Clara caminaba como un barco cargado de sueños, un buque pesado y majestuoso que surcaba las aguas domésticas de su casa. A sus cuarenta años, con once pares de huellas infantiles ya marcadas en su vida, sentía crecer dentro de sí la última semilla, una niña que remataría el círculo. Su vientre, un globo terso e inmenso, era un mapa de caminos violáceos y una pelota llena de patadas que dibujaban pies minúsculos bajo su piel.
“Gorda como una ballena”, pensaba a veces, mirándose de perfil en el espejo del baño, y la idea no venía cargada de disgusto, sino de una cierta ternura animal. Se tomaba las pastillas de hierro con un gesto resignado. Eran amargas, dejaban un regusto a metal y culpa, porque la anemia le robaba las fuerzas justo cuando más las necesitaba. Pero cada pastilla era un acto de amor, un pequeño clavo de hierro forjado para sostener la vida que ardía en su interior.
Quería, con un anhelo casi desesperado, disfrutar de este último embarazo. Sabía que era el final de una era. Después de esta, ninguna otra criatura le haría guiños desde dentro. Por eso, en los atardeceres silenciosos, cuando la casa se aquietaba tras la tormenta de los once, se sentaba en su mecedora, apoyaba las manos sobre la cúpula de su barriga y trataba de memorizar cada sensación. El hipo rítmico de la pequeña, los estiramientos que le arrebataban el aliento, la presión en las costillas que le recordaba que estaba viva y llena de propósito. Cerraba los ojos y sonreía, bebiéndose el momento como un néctar precioso y fugaz.
Pero junto a ese dulce sentimiento de despedida, crecía una fatiga ósea, profunda. “Quiero que salga ya”, susurraba por las noches, dando vueltas en la cama como una tortuga panza arriba. La espalda era un arco en tensión constante, los pies se hinchaban hasta parecer extraños, y el simple hecho de atarse los cordones era una epopeya homérica. Los otros once, con su energía voraz, la desbordaban. Le pedían, reñían, necesitaban. Ella era el sol alrededor del cual giraban todos los planetas, pero en esos últimos meses se sentía como un astro agotado, con el combustible justo para seguir ardiendo.

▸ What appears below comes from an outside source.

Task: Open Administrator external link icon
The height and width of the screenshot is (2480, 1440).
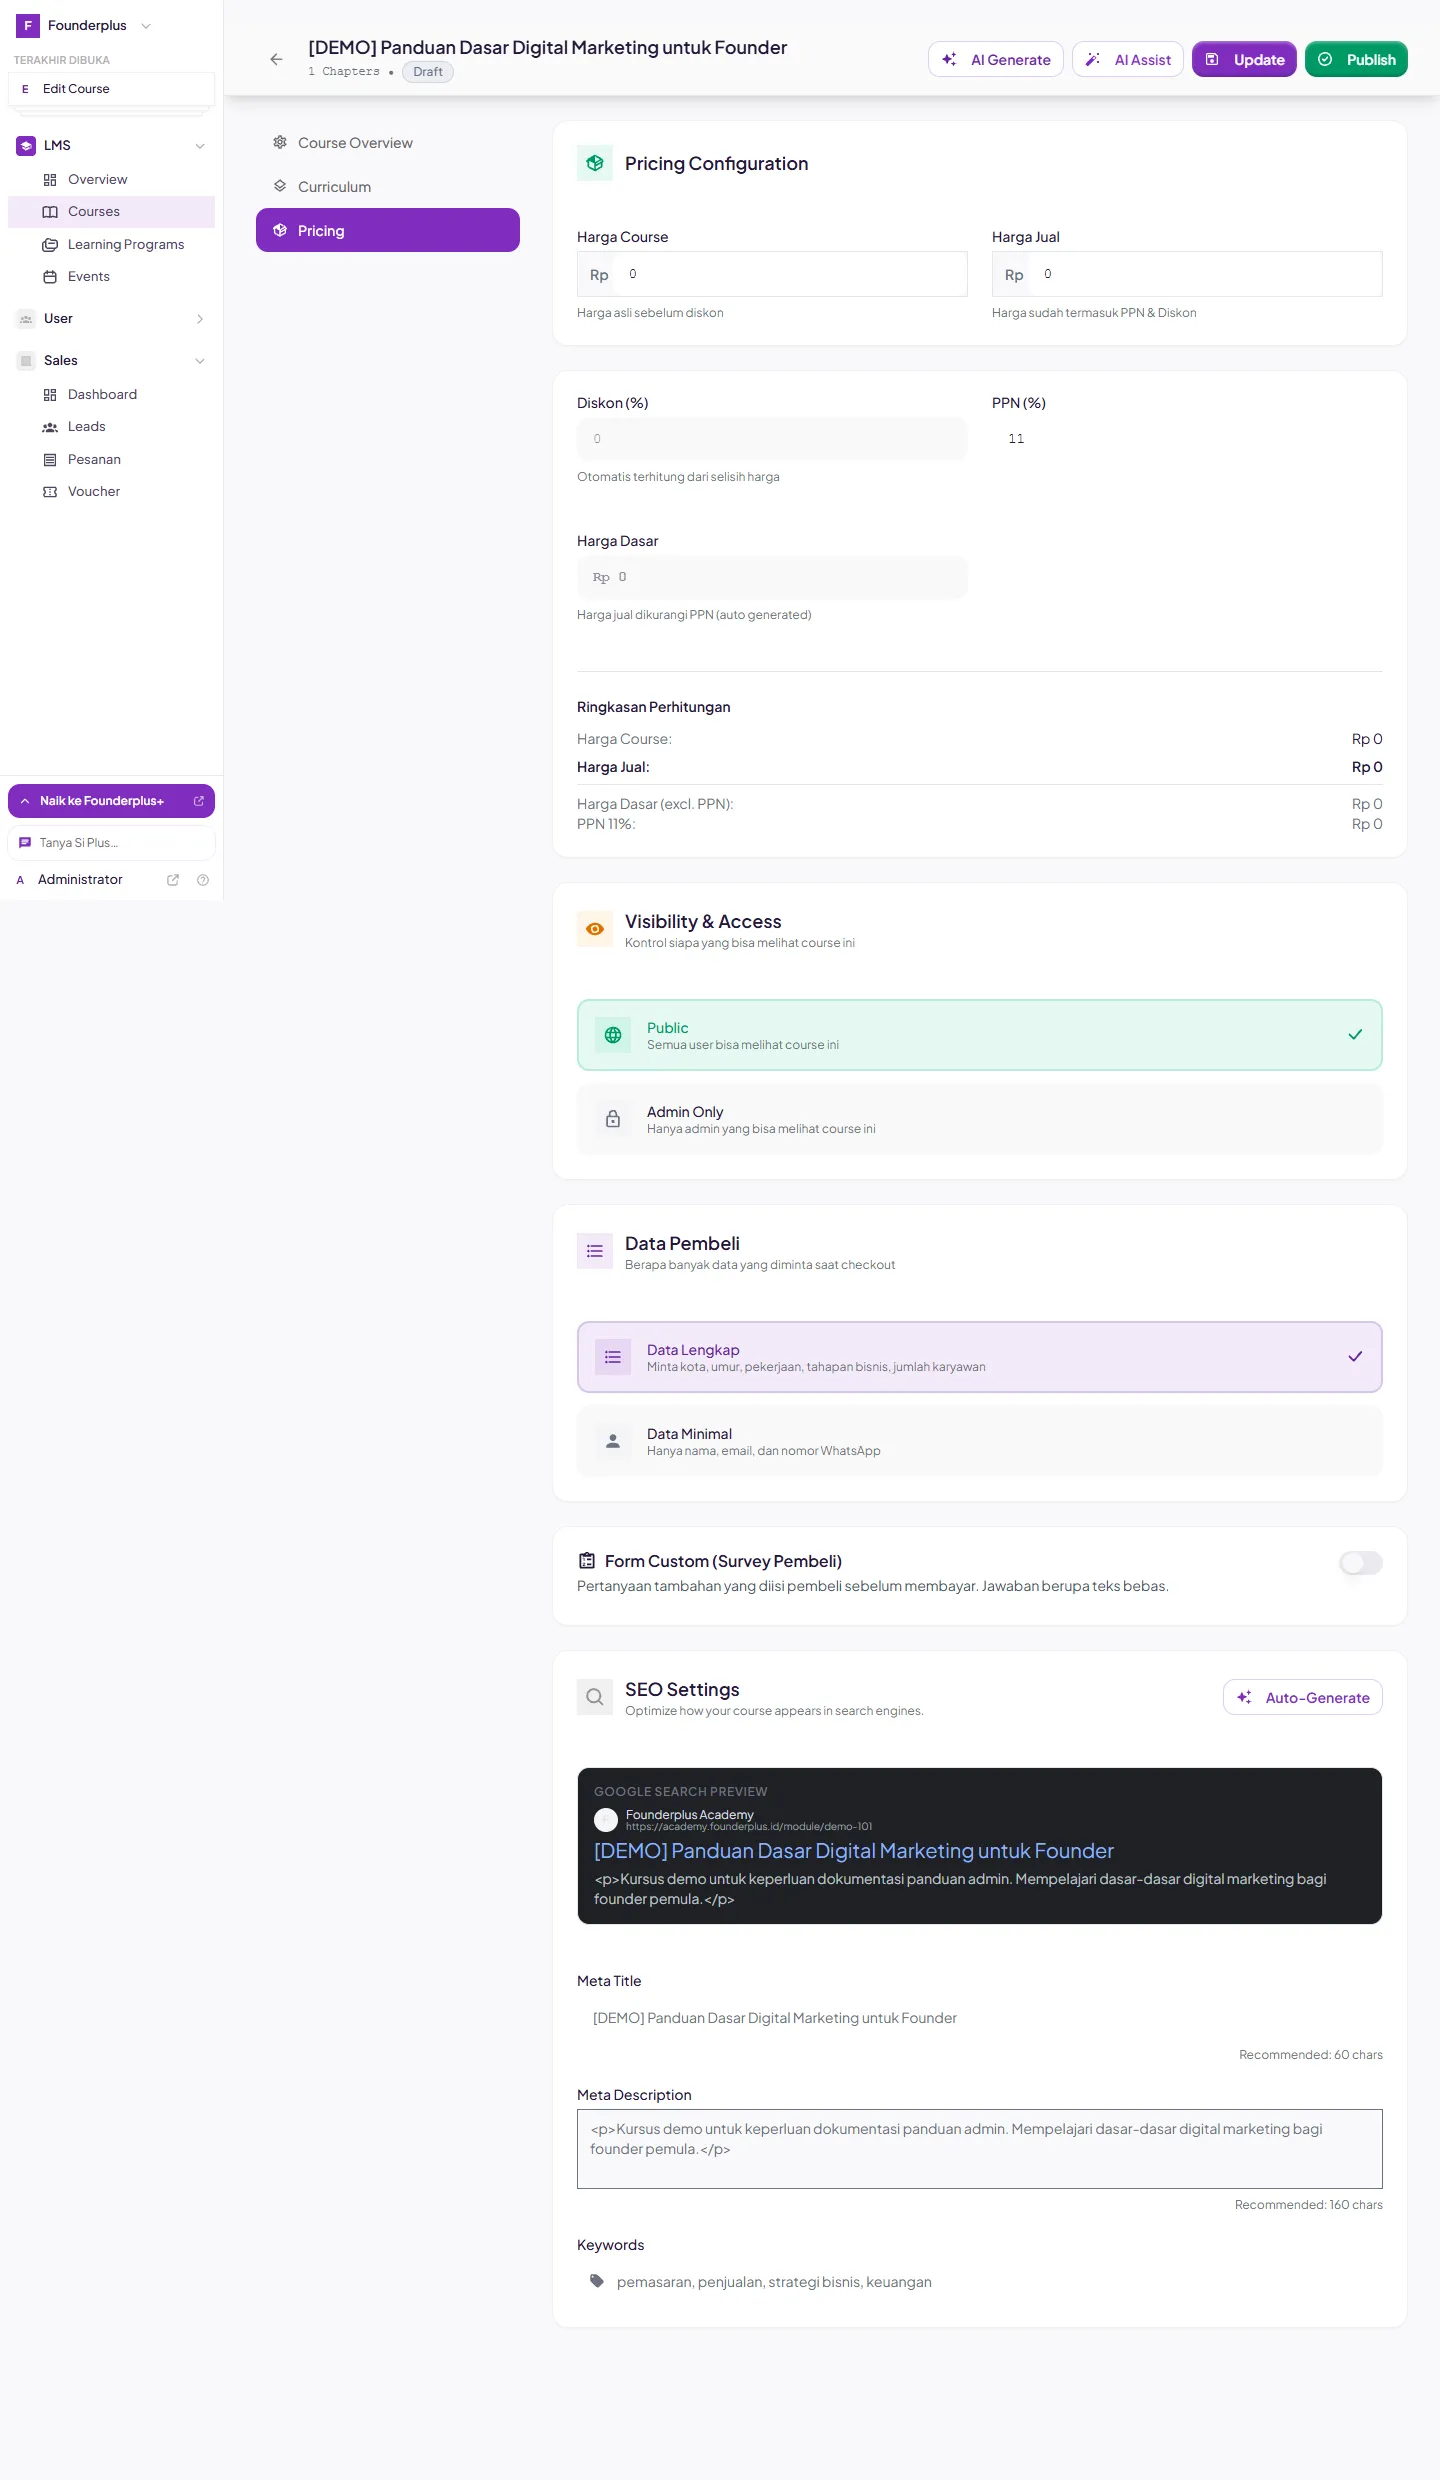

Sus hijos mayores, aquellos que casi le llegaban al hombro, la miraban con una mezcla de admiración y preocupación. “Siéntate, mamá”, le decían, y le traían un vaso de agua. Los más pequeños, en cambio, se pegaban a su barriga como lapas, contando patadas y haciendo preguntas sobre cuándo llegaría su nueva hermana para jugar. Clara los acariciaba con manos que a veces temblaban de cansancio, sintiendo que su cuerpo era un puente entre la infancia que se iba y la que estaba por llegar.
En la quietud de la cocina, mientras remojaba las pastillas de hierro en una cucharada de agua para que no se le pegaran al gaznate, se reía de sí misma. Era una contradicción andante. Anhelaba la paz de un cuerpo solo, la ligereza de volver a abrazar sus rodillas, de dormir boca abajo. Soñaba con el instante en que esa presión en la vejiga y ese fuego en la boca del estómago cesaran. Pero al mismo tiempo, una punzada de nostalgia le anunciaba que lloraría el vacío. Que extrañaría este último y glorioso estado de gracia, esta íntima compañía de ser dos en uno.
Un día, especialmente agotada, con la espalda hecha trizas y la niña dando volteretas como si en su vientre se celebrara una fiesta, se dejó caer en el sofá. Uno de sus hijos pequeños se acurrucó a su lado y, sin decir nada, apoyó la mano en su barriga. La niña, como respondiendo al saludo, dio una patada firme y clara. El niño rio con alegría pura, y Clara sintió cómo el agotamiento se teñía de una emoción tan grande que le llenó los ojos de lágrimas.
Era eso. Era el último regalo de un embarazo agotador y sublime. La certeza de que, a pesar del hierro amargo, de la pesadez, de la urgencia por parir, estaba viviendo el milagro por última vez. Y en ese equilibrio precario entre el “quiero que esto termine” y el “quiero recordarlo para siempre”, Clara navegaba sus últimos días como madre gestante, enorme y poderosa, esperando a la niña que cerraría con un brote de oro, el vasto y bullente jardín de su maternidad.